§ **Task instructions**: When you reach the line in the data below that contains "You are a GUI", please start repeating lines exactly, and stop after the line that contains "The width and", repeating nothing else.

START Record excerpts

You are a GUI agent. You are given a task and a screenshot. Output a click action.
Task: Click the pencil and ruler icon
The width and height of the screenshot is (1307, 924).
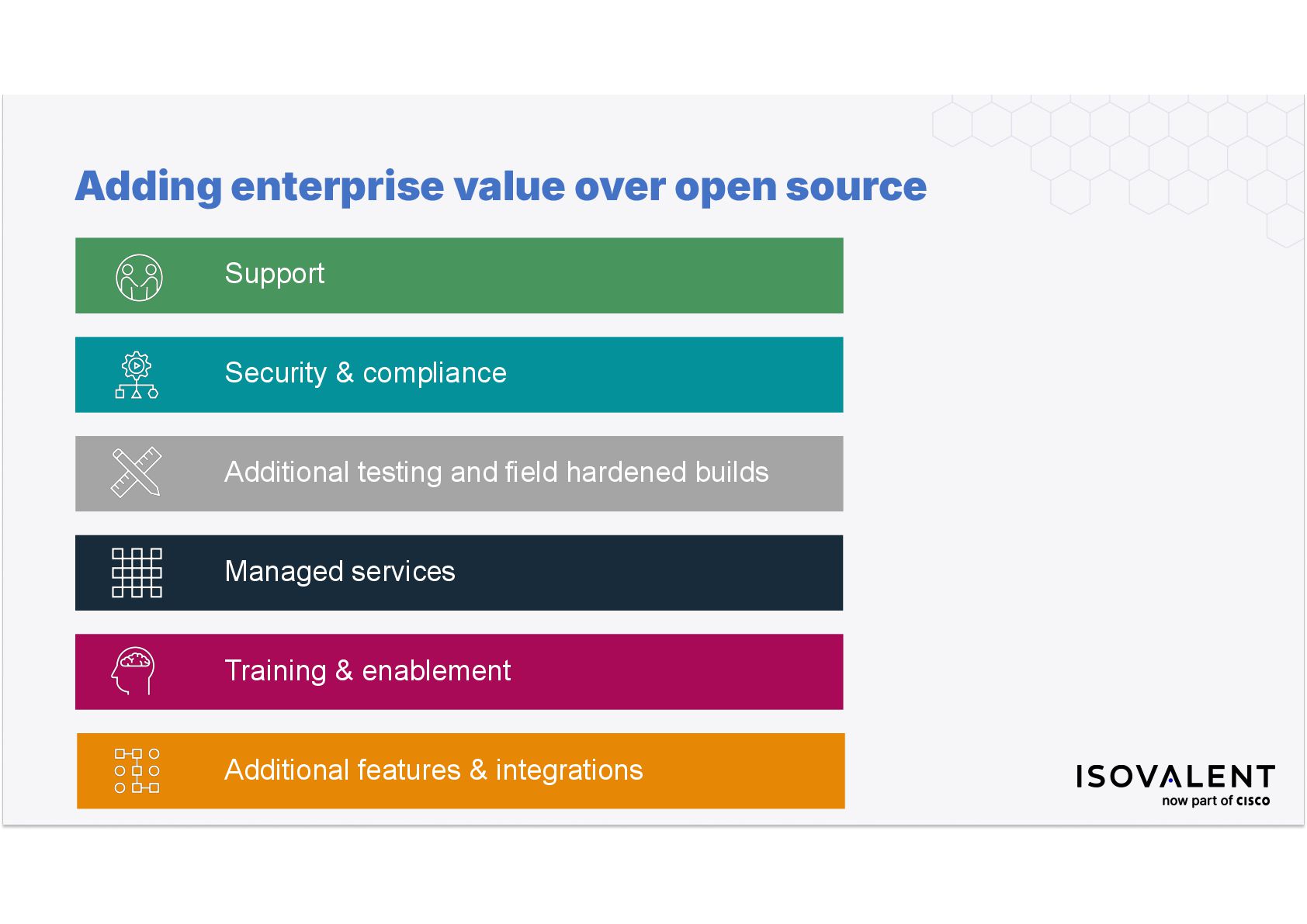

END Record excerpts
START Record excerpts

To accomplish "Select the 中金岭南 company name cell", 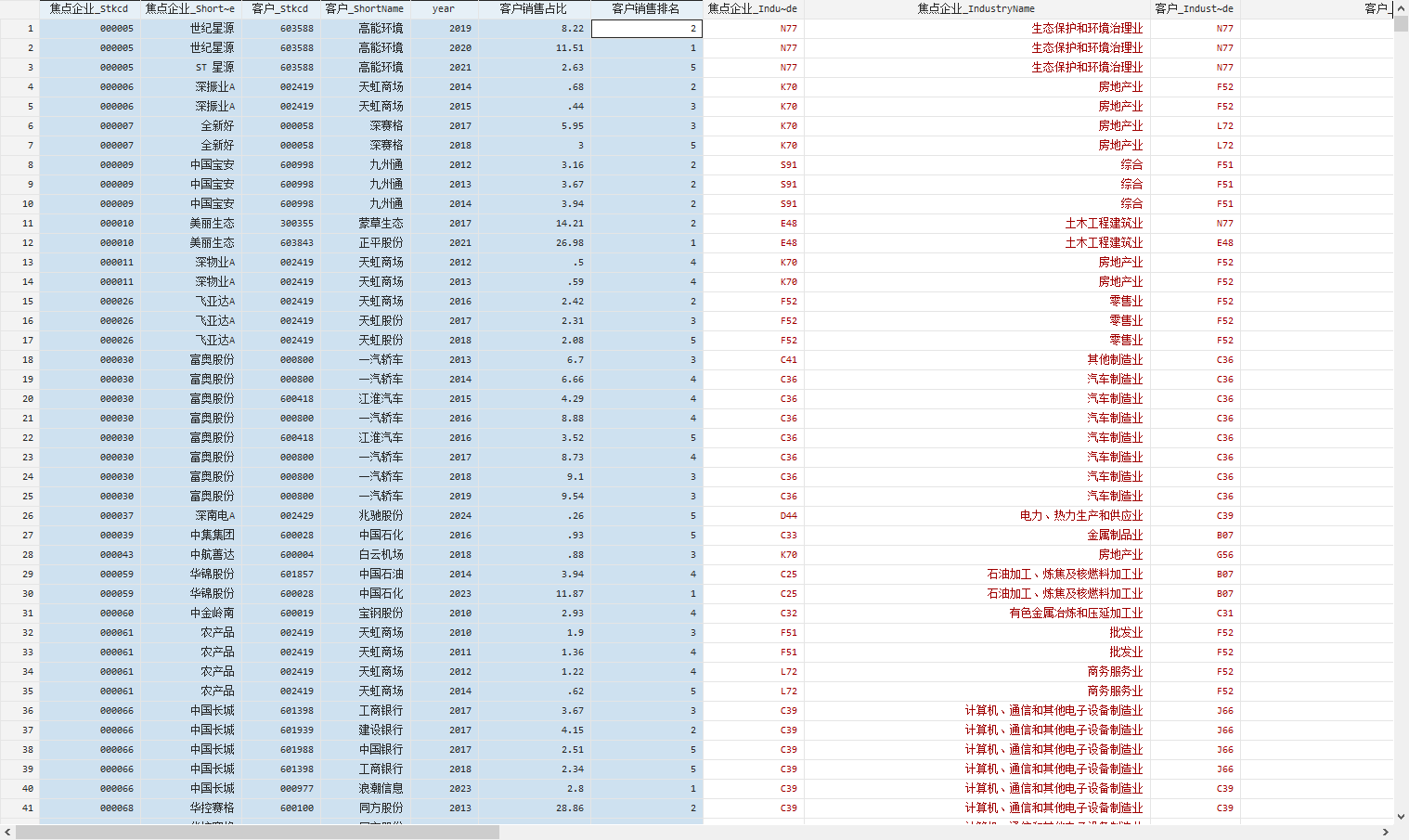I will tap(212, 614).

END Record excerpts
START Record excerpts

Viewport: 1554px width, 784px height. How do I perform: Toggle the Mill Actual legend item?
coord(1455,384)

END Record excerpts

§ **Answer below**:
You are a GUI agent. You are given a task and a screenshot. Output a click action.
Task: Click the pencil and ruler icon
The width and height of the screenshot is (1307, 924).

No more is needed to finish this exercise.